"""
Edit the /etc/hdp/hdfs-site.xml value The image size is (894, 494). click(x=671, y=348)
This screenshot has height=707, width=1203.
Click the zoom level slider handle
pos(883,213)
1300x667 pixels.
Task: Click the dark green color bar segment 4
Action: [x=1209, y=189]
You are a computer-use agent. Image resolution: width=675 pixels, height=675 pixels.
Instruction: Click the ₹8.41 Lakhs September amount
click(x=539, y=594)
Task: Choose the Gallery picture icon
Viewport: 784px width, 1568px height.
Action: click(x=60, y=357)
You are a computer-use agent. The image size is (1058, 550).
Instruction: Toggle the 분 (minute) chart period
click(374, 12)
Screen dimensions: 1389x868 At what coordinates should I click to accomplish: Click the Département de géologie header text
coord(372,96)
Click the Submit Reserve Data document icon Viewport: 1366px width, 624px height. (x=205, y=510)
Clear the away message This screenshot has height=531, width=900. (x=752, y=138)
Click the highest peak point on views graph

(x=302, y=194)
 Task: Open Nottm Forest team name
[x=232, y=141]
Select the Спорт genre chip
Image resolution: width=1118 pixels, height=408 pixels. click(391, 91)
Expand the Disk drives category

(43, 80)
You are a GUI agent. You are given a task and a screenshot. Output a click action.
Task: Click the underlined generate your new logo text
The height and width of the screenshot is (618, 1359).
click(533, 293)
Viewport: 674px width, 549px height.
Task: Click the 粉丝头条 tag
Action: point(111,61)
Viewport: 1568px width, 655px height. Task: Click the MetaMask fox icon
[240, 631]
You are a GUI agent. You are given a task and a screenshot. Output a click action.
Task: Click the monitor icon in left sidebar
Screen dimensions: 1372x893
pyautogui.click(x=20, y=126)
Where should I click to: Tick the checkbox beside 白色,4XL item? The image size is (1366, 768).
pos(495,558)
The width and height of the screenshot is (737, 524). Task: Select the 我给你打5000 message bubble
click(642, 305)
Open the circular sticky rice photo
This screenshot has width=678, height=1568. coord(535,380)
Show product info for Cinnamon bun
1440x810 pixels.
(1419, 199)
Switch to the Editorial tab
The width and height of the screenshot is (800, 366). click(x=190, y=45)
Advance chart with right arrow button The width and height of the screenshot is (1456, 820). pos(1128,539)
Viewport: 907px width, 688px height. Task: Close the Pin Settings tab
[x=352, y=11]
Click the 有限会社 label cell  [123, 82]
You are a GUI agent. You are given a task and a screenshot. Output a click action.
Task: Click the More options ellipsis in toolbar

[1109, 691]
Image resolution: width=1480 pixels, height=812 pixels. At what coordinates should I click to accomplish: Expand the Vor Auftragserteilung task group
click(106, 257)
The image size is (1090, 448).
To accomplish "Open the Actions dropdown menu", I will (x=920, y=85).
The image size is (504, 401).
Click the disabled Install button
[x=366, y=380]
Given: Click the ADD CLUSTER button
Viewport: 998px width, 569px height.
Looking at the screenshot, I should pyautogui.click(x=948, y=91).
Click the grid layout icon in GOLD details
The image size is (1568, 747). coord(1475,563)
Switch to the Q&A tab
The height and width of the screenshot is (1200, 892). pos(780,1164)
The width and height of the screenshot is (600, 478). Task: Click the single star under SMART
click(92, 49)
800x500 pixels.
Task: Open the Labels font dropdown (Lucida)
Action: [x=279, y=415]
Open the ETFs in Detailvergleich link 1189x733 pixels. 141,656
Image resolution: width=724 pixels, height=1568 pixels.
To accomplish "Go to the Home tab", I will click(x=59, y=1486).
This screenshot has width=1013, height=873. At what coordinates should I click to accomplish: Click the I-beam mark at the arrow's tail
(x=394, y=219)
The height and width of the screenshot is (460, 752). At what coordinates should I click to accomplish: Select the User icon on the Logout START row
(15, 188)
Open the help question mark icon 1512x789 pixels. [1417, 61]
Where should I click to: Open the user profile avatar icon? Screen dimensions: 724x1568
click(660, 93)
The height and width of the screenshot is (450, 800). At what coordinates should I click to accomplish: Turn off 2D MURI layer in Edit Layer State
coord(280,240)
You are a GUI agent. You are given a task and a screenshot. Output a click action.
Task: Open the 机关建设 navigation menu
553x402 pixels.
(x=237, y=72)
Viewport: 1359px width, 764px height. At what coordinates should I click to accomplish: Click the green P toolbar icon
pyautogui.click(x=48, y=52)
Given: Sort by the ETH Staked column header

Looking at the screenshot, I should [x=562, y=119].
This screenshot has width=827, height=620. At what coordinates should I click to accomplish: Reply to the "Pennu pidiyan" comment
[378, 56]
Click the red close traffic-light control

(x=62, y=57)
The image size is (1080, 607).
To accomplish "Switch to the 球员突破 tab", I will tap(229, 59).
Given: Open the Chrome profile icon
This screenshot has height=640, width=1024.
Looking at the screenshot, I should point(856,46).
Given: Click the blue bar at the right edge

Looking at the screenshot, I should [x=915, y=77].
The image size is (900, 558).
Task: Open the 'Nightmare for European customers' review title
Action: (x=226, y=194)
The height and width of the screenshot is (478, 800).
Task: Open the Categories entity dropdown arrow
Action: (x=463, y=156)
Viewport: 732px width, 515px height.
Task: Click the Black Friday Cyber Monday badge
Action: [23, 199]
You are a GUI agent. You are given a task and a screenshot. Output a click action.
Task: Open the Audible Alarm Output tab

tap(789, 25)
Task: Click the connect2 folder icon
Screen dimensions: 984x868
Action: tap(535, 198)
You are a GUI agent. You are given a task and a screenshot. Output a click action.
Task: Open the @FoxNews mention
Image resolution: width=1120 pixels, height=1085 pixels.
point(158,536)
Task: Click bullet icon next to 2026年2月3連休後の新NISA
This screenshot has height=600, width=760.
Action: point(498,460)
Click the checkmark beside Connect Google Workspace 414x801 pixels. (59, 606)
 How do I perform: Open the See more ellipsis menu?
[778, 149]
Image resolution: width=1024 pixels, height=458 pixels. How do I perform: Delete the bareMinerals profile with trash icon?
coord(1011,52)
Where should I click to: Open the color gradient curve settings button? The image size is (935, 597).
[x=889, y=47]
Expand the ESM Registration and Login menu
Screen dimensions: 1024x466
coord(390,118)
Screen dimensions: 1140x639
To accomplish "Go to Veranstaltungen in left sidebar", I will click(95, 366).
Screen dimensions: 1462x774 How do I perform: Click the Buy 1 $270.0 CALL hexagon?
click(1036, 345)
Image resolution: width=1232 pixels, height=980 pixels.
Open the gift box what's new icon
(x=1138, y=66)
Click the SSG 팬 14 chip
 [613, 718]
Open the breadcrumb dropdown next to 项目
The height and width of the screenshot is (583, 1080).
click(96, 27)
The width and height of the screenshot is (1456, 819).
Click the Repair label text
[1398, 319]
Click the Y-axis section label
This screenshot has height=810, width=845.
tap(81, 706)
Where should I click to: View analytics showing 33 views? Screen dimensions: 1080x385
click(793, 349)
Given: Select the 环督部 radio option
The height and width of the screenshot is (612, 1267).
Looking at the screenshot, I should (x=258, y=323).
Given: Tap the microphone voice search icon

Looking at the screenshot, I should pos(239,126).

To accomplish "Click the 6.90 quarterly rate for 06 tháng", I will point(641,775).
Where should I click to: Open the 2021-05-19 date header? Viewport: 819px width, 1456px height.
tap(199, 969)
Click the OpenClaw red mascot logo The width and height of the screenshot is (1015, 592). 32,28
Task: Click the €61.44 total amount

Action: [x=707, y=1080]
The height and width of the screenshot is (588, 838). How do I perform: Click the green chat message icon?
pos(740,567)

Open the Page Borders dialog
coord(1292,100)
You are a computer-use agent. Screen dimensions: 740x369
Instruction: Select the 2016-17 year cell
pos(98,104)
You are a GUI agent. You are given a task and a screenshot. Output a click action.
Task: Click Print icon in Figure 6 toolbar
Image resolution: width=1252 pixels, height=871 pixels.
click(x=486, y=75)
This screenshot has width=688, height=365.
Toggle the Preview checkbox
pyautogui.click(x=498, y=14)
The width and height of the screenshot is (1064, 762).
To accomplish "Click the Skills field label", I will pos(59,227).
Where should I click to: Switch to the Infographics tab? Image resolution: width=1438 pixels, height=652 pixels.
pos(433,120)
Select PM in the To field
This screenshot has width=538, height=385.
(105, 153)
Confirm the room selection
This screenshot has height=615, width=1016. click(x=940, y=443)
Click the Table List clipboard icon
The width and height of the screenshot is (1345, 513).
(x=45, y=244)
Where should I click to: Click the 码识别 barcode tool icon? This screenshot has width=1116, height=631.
"""
• Required work:
Among the lines of the data, identify those with the word "left". Copy each of them.

• Your solution:
Task: Click the monitor icon in left sidebar
To accomplish "Go to Veranstaltungen in left sidebar", I will click(95, 366).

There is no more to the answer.